Why Doing All The Things As A Stay-At-Home Mom Will Never get You Where You Want To Be

When you think back to the first conversation you had with your partner about becoming a stay-at-home mom, can you remember exactly how you felt as you pictured your future? 

I remember how excited I was before our first daughter was born, anticipating the joy and ease I’d feel being home with my baby full-time.

But in reality, I found myself totally overwhelmed as I struggled with everything I felt I should be doing whilst my pilot husband was gone several days a week.

I fully believed that the path out of the overwhelm was to keep doing - to work under constant pressure to get everything on my to-do list done by the end of each day. And that only when it was all complete could I experience the joy of being with my daughter and attempt to relax into the ease I so desperately wanted to feel.

It took another seven years and two more babies for me to realize that ploughing through my to-do list was never going to give me the feeling I was longing for - if it could, I would most certainly have been feeling it already!

So why do we keep trying to do all the things?

The reason why we do anything is because of how we think it will make us feel. So we push on relentlessly, often taking no time at all to rest (except maybe at the very end of the day, late at night when sleep is the kind of rest we actually need), striving to get to where we think we need to be to feel the feeling we want to feel.

But what is that feeling? More often than not it’s ‘safe’, ‘secure’, ‘in control’, or some version of that. And what changed everything for me was finally realizing that there was no amount of action I needed to take in order to have permission to believe a thought about myself and feel the way I wanted to feel.

Of course that feeling of safety was never was going to come from taking action - it’s always, always our thoughts that produce our feelings. 

So if you’re thinking that you simply can’t get control of your day or see a way out of struggling to get everything done, then that’s exactly what you’ll continue to get because your feeling about that thought then fuels your actions, and your actions then create your results.

Similarly, if you think your partner isn’t pulling his weight and that the responsibility for both your kids’ needs and your home lies squarely on your shoulders, then that’s all you’re ever going to create for yourself.

In fact, you’ll never be free from this cycle until you drop the underlying belief that the only way you can begin to feel better about your situation is if your partner behaves in a certain way - dictated entirely by you - and sticks to the manual that you’ve created for him (whether you’ve informed him about it or not!). Because when he inevitably does not do what you expect of him, you only end up feeling more resentful and disconnected from him than you did in the first place. 

Ultimately, choosing to believe the best, rather than the worst, of your partner is one of the best things you can do to move towards getting back to a feeling of connection, alongside deciding how you want to feel in the relationship (irrespective of what he does or does not do). 
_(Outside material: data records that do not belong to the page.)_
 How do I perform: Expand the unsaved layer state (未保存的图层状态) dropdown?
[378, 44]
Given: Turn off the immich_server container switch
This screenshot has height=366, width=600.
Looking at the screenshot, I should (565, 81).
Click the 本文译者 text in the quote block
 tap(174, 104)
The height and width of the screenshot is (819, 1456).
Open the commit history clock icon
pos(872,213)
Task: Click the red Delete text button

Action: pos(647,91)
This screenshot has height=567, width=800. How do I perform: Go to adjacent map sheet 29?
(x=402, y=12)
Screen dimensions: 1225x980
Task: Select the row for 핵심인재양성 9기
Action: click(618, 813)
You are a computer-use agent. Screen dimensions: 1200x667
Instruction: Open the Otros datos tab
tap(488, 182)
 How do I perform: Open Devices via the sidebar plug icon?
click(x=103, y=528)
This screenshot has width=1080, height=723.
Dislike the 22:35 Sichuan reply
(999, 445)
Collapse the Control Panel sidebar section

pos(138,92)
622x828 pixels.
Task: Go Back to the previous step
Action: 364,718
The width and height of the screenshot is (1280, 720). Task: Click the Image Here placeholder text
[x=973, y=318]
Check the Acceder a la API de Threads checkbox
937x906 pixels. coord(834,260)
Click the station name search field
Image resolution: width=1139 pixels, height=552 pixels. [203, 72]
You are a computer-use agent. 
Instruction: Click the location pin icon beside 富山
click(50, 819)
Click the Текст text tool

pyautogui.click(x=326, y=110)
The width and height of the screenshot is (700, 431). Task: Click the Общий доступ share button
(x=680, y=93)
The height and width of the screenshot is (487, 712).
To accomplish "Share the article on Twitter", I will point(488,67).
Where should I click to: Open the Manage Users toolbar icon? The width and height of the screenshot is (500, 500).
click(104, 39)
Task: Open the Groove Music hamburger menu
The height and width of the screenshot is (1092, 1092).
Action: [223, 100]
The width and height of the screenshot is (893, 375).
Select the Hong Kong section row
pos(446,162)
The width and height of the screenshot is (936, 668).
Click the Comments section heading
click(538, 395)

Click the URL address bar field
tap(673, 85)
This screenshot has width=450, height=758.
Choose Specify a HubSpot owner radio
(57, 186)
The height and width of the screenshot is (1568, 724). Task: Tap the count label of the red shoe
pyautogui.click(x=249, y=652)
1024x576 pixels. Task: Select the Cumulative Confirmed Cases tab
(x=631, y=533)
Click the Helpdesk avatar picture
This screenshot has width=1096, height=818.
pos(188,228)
How to get to where you want to be

Just like constantly grasping at the illusion of control (over a situation, or other people) can only lead to sabotaging what we really want, looking to the past to dictate what we’re able to do in the present can also find us self-sabotaging our goals to make big (or small!) changes in our lives.

For example, if you decide you want to reduce the number of hours spent cooking by creating a meal-planning system, basing your belief in your ability to do this on how your attempts have played out in the past will only lead to you thinking you can’t reach that goal. Maybe you then procrastinate every time you sit down to start planning, or perhaps you never even sit down to get started in the first place! 

This can then lead us to think we’re not capable of doing anything different, and that we’ll never figure out how to make the changes we want to see in our lives. 

But imagine how it would feel if you stopped focusing on the shame of past failures, and all the areas of your life where you’re currently doing things “wrong”? After all, this only ever prevents you from giving yourself permission to do what it is you want to do! And imagine what it would feel like to go through an entire day without feeling that shame, or perhaps just to notice when it comes up rather than using it against yourself?

What if you practiced seeing everything that you are, everything that you’re doing brilliantly, and took the time to really think about what it is you do want, rather than focusing on everything you don’t? How do you want to live your life day-to-day? How you want to feel. What is your relationship with your kids like? With your partner? How do you look? What about your house? What is your money situation? What are your dreams for this year? And the next?

When you do this, you’re beginning to change your story, and when you dare to really dream big and create seemingly impossible goals for yourself, you set yourself on the path to making those dreams your reality.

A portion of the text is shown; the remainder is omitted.